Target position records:

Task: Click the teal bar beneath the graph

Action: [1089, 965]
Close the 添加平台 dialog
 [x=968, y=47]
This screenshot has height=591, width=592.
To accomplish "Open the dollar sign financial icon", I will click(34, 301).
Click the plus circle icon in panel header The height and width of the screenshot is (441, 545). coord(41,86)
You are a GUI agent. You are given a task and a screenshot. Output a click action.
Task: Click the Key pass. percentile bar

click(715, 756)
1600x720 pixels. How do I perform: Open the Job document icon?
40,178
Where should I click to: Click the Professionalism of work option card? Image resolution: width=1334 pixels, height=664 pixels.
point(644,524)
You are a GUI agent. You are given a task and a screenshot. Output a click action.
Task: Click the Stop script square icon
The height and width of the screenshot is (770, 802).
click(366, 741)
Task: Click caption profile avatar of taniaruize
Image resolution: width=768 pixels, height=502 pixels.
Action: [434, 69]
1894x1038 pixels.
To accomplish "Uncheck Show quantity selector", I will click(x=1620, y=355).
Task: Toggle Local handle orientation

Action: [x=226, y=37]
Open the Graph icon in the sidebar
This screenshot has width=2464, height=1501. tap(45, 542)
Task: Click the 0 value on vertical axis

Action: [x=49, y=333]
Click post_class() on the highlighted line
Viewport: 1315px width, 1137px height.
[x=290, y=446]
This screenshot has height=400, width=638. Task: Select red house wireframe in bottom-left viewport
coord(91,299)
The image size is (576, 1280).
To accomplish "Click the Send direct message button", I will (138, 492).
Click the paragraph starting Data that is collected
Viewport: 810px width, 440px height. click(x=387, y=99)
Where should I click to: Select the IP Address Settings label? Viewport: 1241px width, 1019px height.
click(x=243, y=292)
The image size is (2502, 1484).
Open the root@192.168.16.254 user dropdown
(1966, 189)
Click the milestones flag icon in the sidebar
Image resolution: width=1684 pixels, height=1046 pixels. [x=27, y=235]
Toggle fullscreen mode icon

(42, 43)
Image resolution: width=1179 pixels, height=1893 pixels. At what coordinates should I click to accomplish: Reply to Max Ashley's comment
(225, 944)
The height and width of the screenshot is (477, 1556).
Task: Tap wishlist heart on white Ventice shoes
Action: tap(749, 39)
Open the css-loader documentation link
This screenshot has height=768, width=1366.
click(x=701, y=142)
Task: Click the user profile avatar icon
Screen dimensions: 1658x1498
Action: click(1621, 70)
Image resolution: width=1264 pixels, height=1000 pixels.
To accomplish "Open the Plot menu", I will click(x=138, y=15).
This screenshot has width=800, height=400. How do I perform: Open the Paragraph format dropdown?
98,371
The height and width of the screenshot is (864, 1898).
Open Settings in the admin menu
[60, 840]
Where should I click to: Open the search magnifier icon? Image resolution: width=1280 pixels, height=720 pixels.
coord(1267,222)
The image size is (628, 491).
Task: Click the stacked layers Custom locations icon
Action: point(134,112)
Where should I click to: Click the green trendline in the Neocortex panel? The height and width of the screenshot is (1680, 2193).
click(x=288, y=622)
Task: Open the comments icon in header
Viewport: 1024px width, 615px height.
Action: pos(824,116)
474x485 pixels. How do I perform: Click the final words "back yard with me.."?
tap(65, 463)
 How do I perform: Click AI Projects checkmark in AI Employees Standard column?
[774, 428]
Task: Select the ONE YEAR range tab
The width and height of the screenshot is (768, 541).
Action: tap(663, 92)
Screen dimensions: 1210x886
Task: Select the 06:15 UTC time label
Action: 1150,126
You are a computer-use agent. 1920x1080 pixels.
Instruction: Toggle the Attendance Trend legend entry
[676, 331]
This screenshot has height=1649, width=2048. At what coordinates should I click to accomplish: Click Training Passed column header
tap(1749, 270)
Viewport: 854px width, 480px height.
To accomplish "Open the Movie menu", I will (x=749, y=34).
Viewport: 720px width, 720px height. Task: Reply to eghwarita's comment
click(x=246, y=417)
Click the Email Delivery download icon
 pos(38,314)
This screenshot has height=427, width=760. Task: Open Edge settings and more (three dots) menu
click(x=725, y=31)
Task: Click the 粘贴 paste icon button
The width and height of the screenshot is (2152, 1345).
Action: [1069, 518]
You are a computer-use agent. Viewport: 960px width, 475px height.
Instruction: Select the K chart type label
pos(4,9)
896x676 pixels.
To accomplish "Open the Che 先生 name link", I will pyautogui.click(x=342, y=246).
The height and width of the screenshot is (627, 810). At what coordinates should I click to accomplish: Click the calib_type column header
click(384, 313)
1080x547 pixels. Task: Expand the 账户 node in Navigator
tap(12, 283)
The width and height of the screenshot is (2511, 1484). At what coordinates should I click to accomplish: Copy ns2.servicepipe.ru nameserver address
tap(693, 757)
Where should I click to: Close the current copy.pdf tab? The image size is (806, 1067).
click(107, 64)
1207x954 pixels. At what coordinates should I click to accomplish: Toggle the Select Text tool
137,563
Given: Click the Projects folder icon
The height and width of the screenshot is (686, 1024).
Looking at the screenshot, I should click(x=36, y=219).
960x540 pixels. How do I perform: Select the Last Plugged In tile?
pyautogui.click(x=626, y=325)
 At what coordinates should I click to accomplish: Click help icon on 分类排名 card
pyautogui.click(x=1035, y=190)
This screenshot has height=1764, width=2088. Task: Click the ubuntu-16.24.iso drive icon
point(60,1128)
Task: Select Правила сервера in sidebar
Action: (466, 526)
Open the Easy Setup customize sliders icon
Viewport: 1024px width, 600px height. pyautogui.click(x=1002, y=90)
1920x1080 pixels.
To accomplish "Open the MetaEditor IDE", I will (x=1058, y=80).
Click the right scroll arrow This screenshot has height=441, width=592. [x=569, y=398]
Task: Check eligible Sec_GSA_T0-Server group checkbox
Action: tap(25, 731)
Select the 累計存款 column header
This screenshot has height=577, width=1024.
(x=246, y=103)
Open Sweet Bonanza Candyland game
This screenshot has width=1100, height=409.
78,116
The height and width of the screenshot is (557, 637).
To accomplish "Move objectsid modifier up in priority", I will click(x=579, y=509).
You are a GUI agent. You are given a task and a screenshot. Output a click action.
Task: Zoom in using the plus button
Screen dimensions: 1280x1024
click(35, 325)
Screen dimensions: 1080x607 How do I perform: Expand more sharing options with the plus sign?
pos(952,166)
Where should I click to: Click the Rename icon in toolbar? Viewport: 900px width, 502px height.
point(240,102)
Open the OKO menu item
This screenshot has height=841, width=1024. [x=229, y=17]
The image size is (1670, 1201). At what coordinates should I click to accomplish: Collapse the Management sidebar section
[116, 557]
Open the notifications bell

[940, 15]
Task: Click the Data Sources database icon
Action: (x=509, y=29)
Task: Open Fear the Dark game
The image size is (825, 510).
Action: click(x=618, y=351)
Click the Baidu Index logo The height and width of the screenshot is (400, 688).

EXERCISE DETAILS: Put everything in the records from the line containing "Where should I click to: Click the green" down to the line containing "will (x=749, y=34)." into a numbered list, leaving out blank lines.

CORRECT ANSWER:
1. Where should I click to: Click the green trendline in the Neocortex panel? The height and width of the screenshot is (1680, 2193).
2. click(x=288, y=622)
3. Task: Open the comments icon in header
4. Viewport: 1024px width, 615px height.
5. Action: pos(824,116)
6. 474x485 pixels. How do I perform: Click the final words "back yard with me.."?
7. tap(65, 463)
8.  How do I perform: Click AI Projects checkmark in AI Employees Standard column?
9. [774, 428]
10. Task: Select the ONE YEAR range tab
11. The width and height of the screenshot is (768, 541).
12. Action: tap(663, 92)
13. Screen dimensions: 1210x886
14. Task: Select the 06:15 UTC time label
15. Action: 1150,126
16. You are a computer-use agent. 1920x1080 pixels.
17. Instruction: Toggle the Attendance Trend legend entry
18. [676, 331]
19. This screenshot has height=1649, width=2048. At what coordinates should I click to accomplish: Click Training Passed column header
20. tap(1749, 270)
21. Viewport: 854px width, 480px height.
22. To accomplish "Open the Movie menu", I will (x=749, y=34).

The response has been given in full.